Правда. Егор не злился. Он дивился. Вот, оказывается, еще как можно портить человеку настроение: желая ему добра, действуя из самых лучших побуждений. Да, веселенькие дела.
— А что, этот Виталик — он за деньги свои эти, сеансы, проводит?
— Ну, что ты! Им нельзя за это деньги брать, он говорит, что тогда Сила теряется, аура измениться может или ослабеть. Правда, некоторые берут… А Виталик — нет! Знаешь, он сказал, что у меня тоже есть способности экстрасенса, только их надо развивать, конечно. Он скоро будет набирать группу для обучения, вернее, уже набирает, недели через две начнет вести занятия. Вот они-то платные.

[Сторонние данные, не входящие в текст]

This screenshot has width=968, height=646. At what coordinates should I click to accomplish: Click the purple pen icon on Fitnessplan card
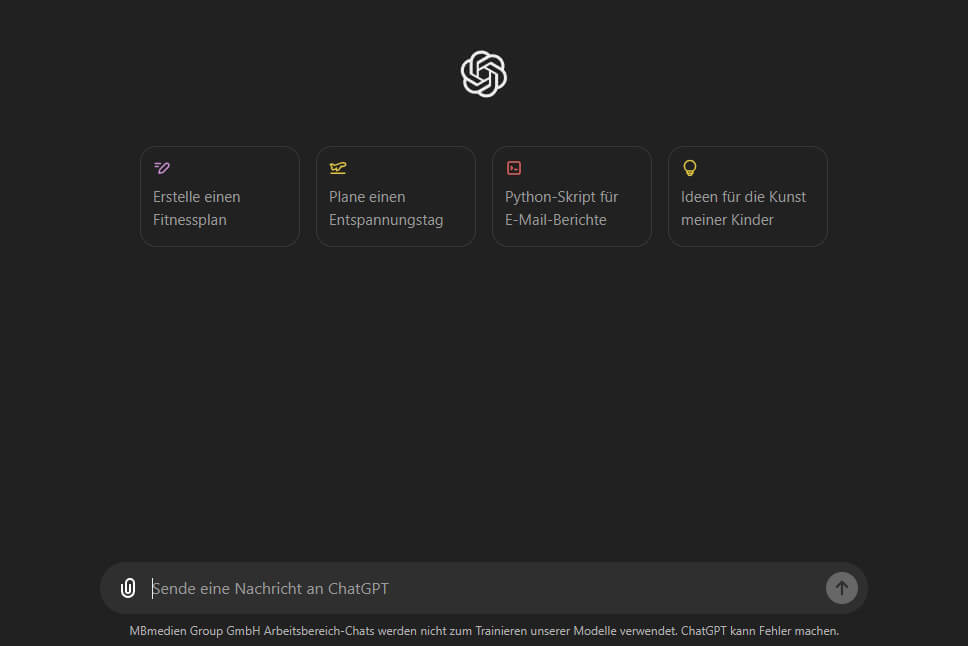(x=162, y=168)

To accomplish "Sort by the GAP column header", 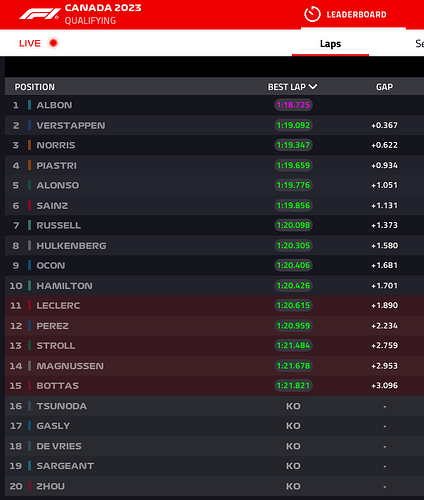I will coord(384,87).
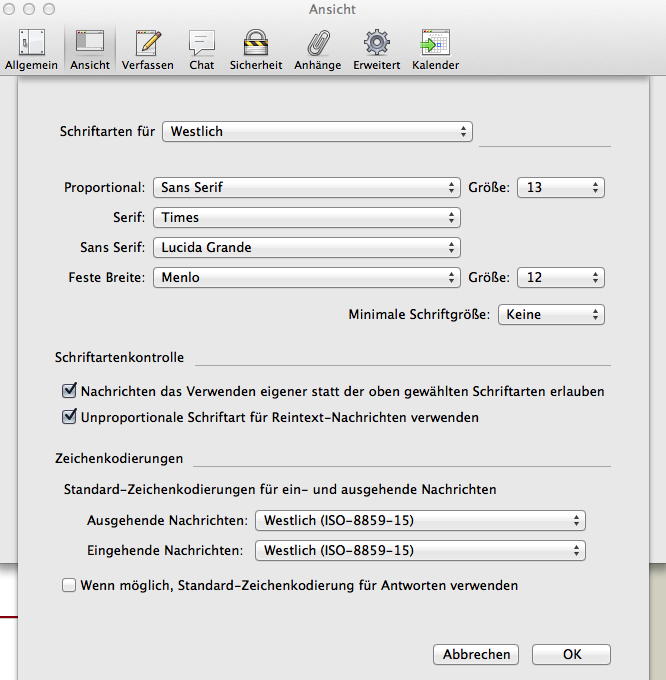The height and width of the screenshot is (680, 666).
Task: Switch to the Chat preferences pane
Action: (202, 49)
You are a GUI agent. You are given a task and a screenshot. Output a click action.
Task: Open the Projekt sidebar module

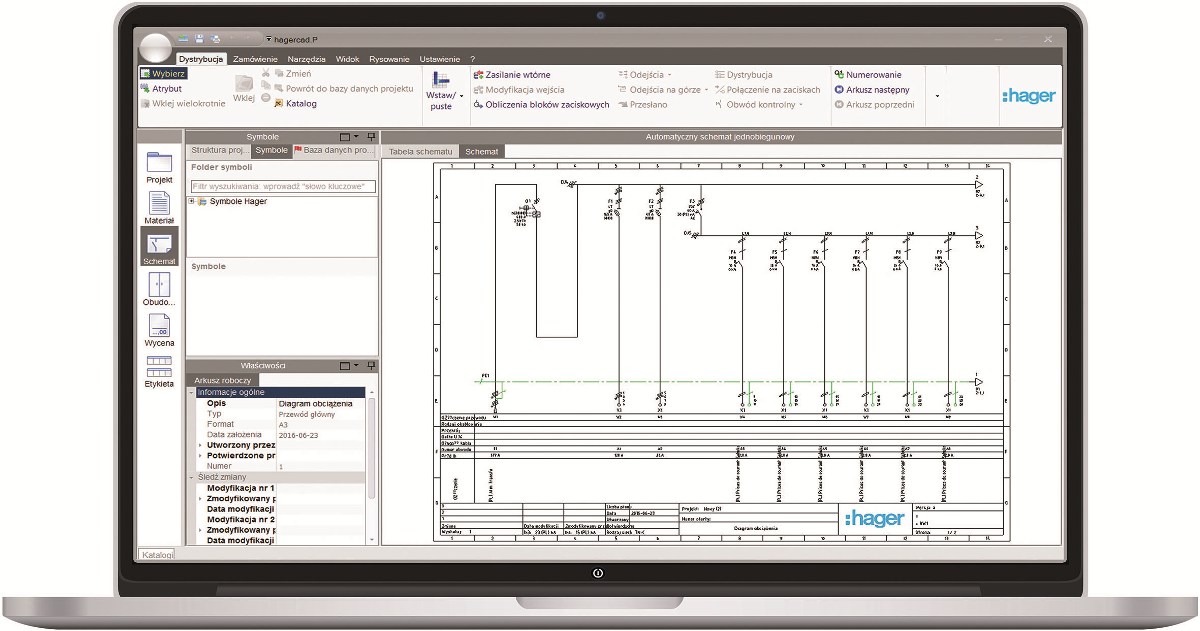tap(159, 166)
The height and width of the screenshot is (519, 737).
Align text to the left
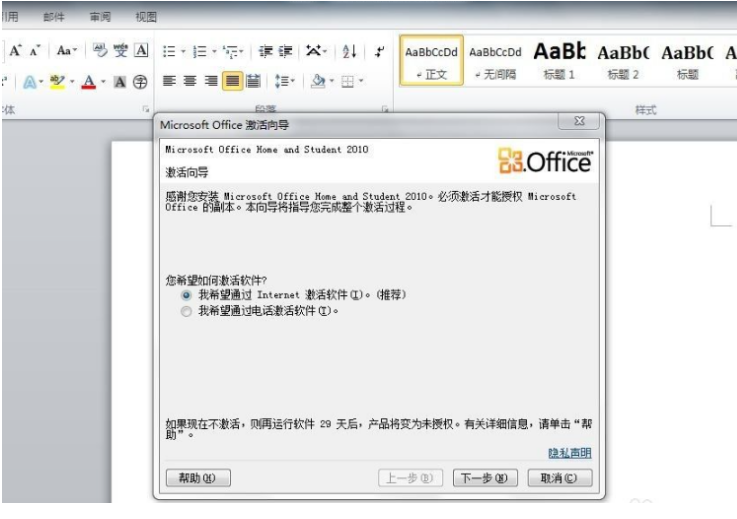(169, 81)
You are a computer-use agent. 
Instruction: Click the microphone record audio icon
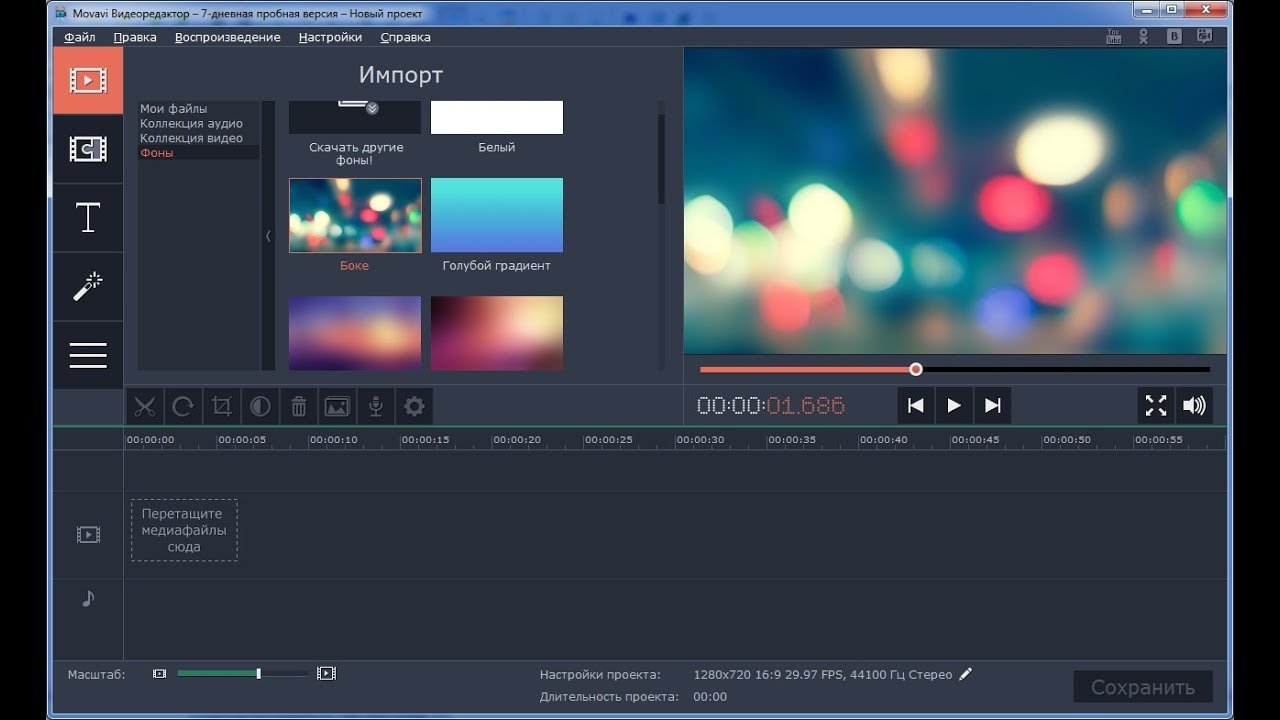tap(376, 406)
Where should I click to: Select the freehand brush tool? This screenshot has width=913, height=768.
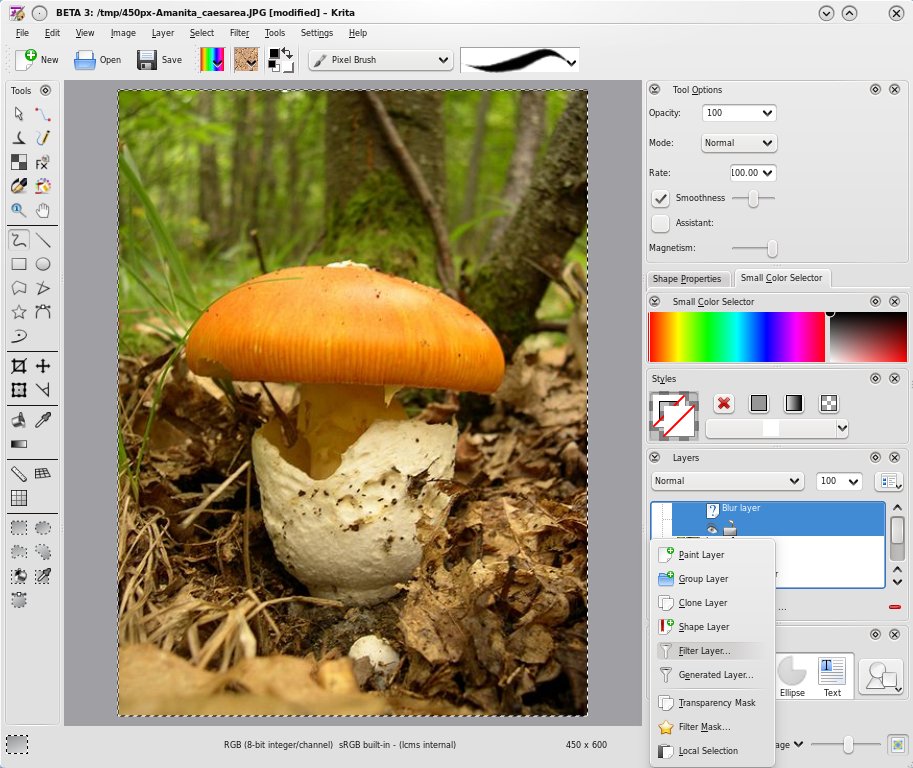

— И сколько ему платить надо?
— Триста двадцать
— Не хило! А почему именно триста двадцать?
— Не знаю, Гоша…
— Хочешь пойти выучиться?
— Да-а.
— Ну что ж, сходи, поучись. Может, впрямь, чему научит.
«Да хоть стойку на голове, если тебе это нравится!» Несмотря на обстоятельство, перевернувшее его жизнь, он не верил в эти штучки. Ни в чох, ни в сон.

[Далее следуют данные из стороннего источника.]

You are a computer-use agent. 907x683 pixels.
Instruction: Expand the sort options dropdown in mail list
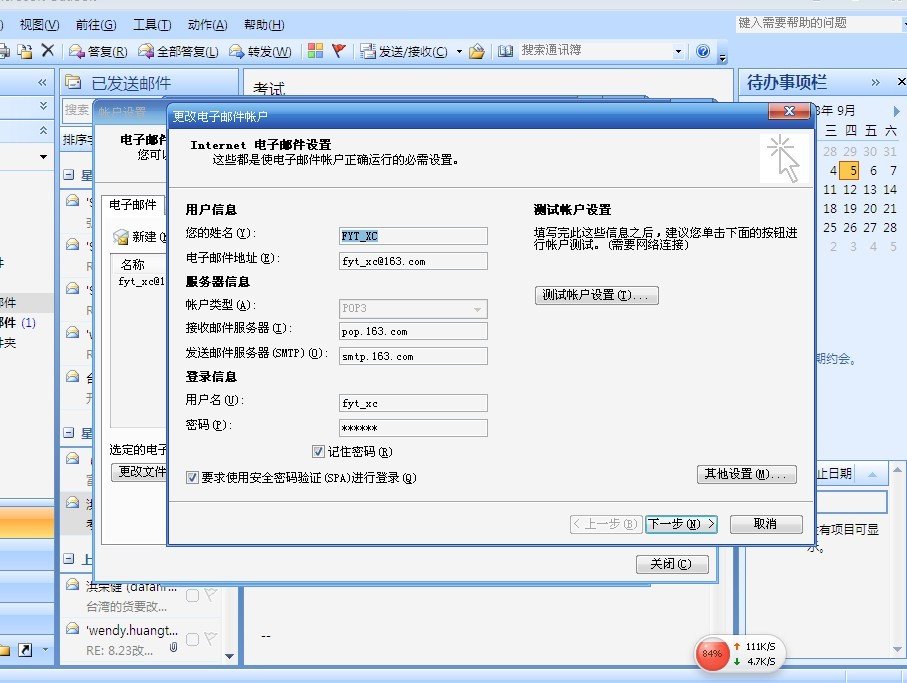point(43,157)
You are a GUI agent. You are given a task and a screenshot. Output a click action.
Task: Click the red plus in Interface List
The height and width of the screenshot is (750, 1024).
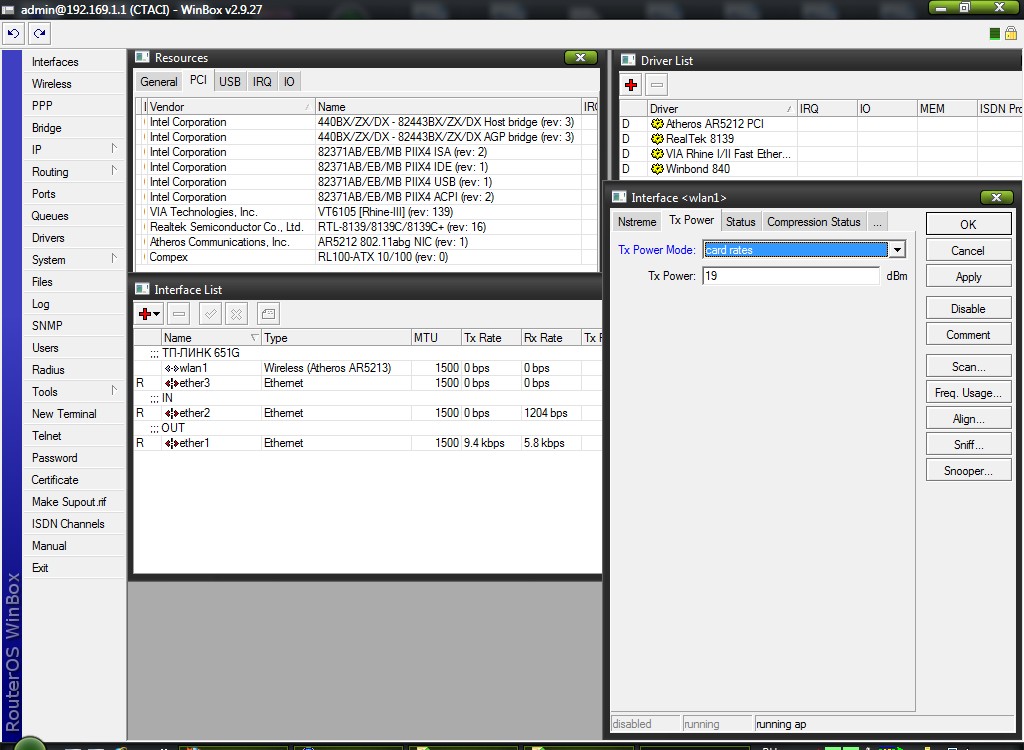146,314
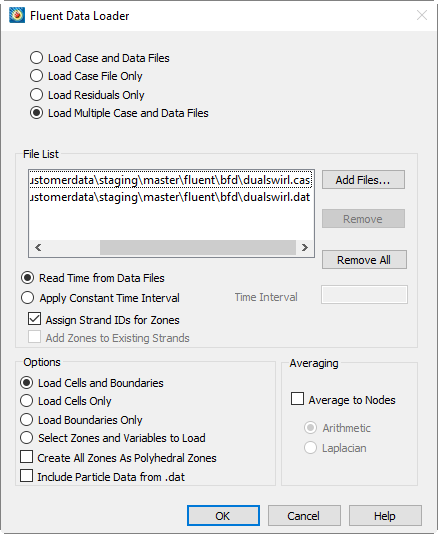Image resolution: width=438 pixels, height=534 pixels.
Task: Click the Fluent Data Loader title icon
Action: tap(17, 16)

А настроение было окончательно испорчено.

12.

Экстрасенс водил руками еще четыре раза. На это ушло две недели. Егор стоически перенес и это — хватило выдержки. Зато, когда после четвертого сеанса, Виталик торжествующе объявил о том, что «глаз» закрылся, и теперь совсем все хорошо, искренней радости всех троих не было границ. Егор, которого давно уже подмывало крепко вмазать вполне легально, предложил отметить это дело в «Веснушке». Лариса горячо его поддержала, и они втроем славно вечер провели. Правда, был один скользкий для Егора момент: чуть захмелевшая Лариса впала в сентиментальность и принялась вспоминать тот летний сабантуй в этом кафе, с которого все и началось, призывая мужа вспоминать подробности. Егор удачно лавировал в этом неожиданном потоке мемуаров, а когда сбился, грубо заявил: «Не помню — пьяный был!» Но эта грубость была принята радостной Ларисой за смущенную искренность. Сошло и на этот раз.

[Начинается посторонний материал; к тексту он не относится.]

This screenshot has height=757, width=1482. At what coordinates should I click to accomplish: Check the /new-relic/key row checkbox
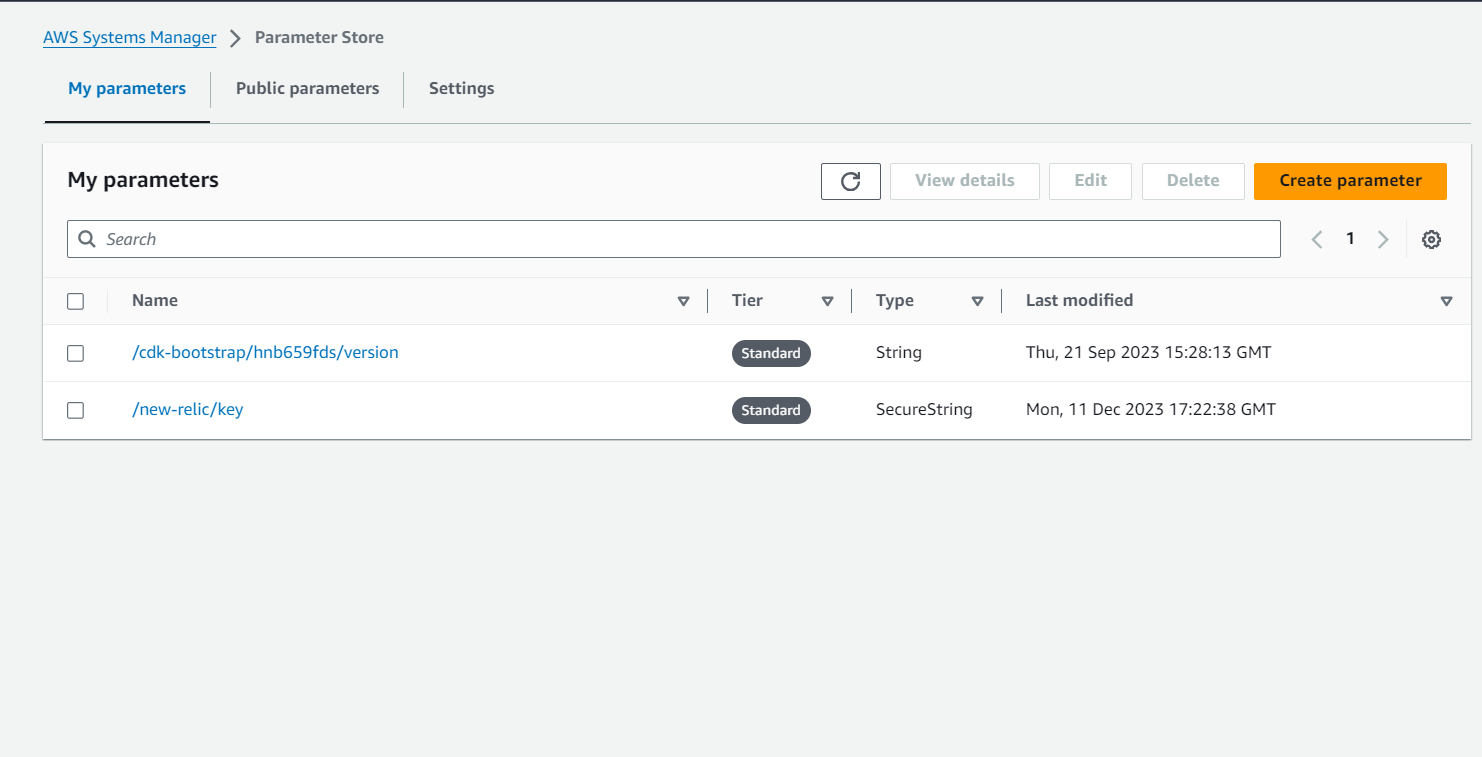coord(76,410)
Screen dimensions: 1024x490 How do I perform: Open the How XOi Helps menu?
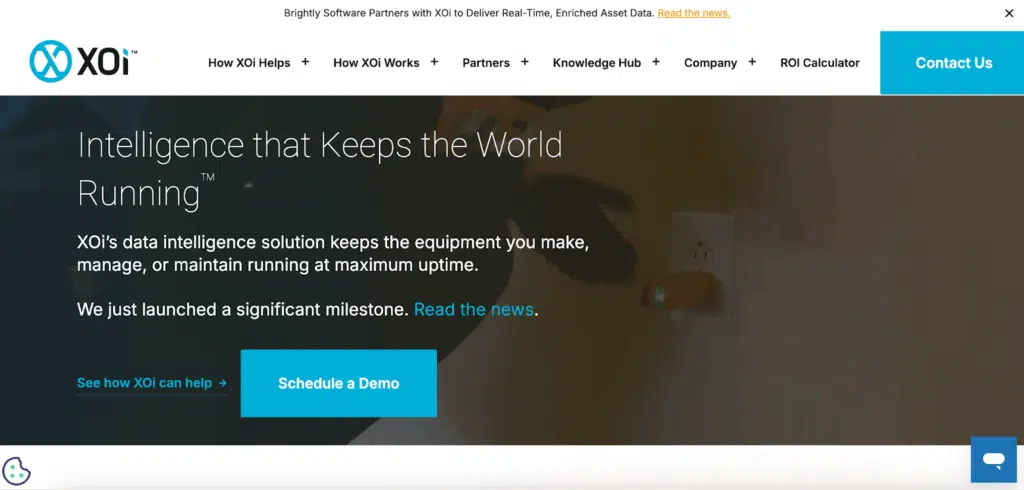coord(249,63)
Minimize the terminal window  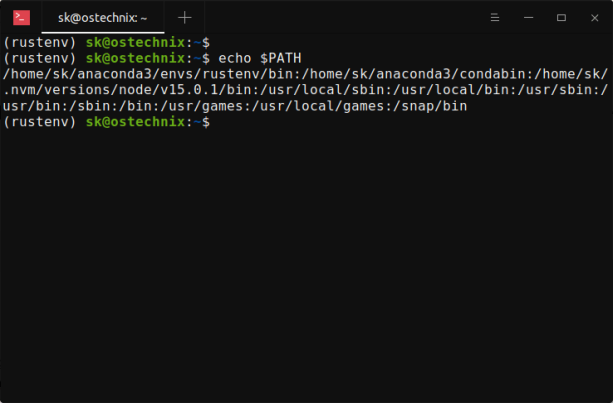tap(530, 17)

Отправив на такси засыпающего Виталика и прихватив бутылочку с собой, Егор «догнался» дома. И утром тревожно вспоминал: а что же было? Он и в самом деле не помнил окончания вечера. Но ничего страшного не было. Только Лариса утром попросила его не пытаться больше так пить — «ты же совсем не умеешь.» К ее огорчению, ночью Егор уснул, сидя за кухонным столом.
А время шло, и жизнь продолжалась и была такой же банальной, как эта фраза. И Егору все порядком поднадоело, он почему-то страшно устал за этот неполный год, словно много-много лет прожил с той летней ночи, с того рукопожатия. А тут еще весна будоражила душу неясными желаниями и тревогами. Хотелось сменить место, окружение, сделать что-то, выходящее за рамки повседневности, хотелось неизвестно чего.
И опять тревожно стала приглядываться к нему Лариса, и, не удержавшись, пытать:
— Родненький, ну скажи, что тебя мучает? Ну, что не так? Ну зачем ты сегодня с нашими бабами опять сцепился из-за этой машины? Ты какой-то не такой стал за эту зиму. Конфликтуешь вот со всеми, злой ты стал, все у тебя какие-то плохие, особенно начальство. Гоша, ты же их не переделаешь, зачем же себе и людям нервы трепать? Пусть себе живут, как хотят, тебе-то что?
Егор понуро отмалчивался. Он уже понял, что Ларисе не объяснишь, зачем и почему лезет он в эти раздоры с мелким и крупным начальством. Не в силах ничего изменить, он был бы и рад не вмешиваться, не замечать. Но не давала спокойно жить мысль, что неизвестное и таинственное Нечто, сунувшее, швырнувшее, как щенка в воду, его в эту жизнь, пославшее ему испытание, именно таких действий ждет от него. Что, если и не оправданием, то хоть частичным искуплением вины перед Мышкиным и покойным Павлом Яковлевичем будет то, что он, Егор, пытается жить по-совести, ищет справедливости и правды, не прячась в болоте покоя и уюта.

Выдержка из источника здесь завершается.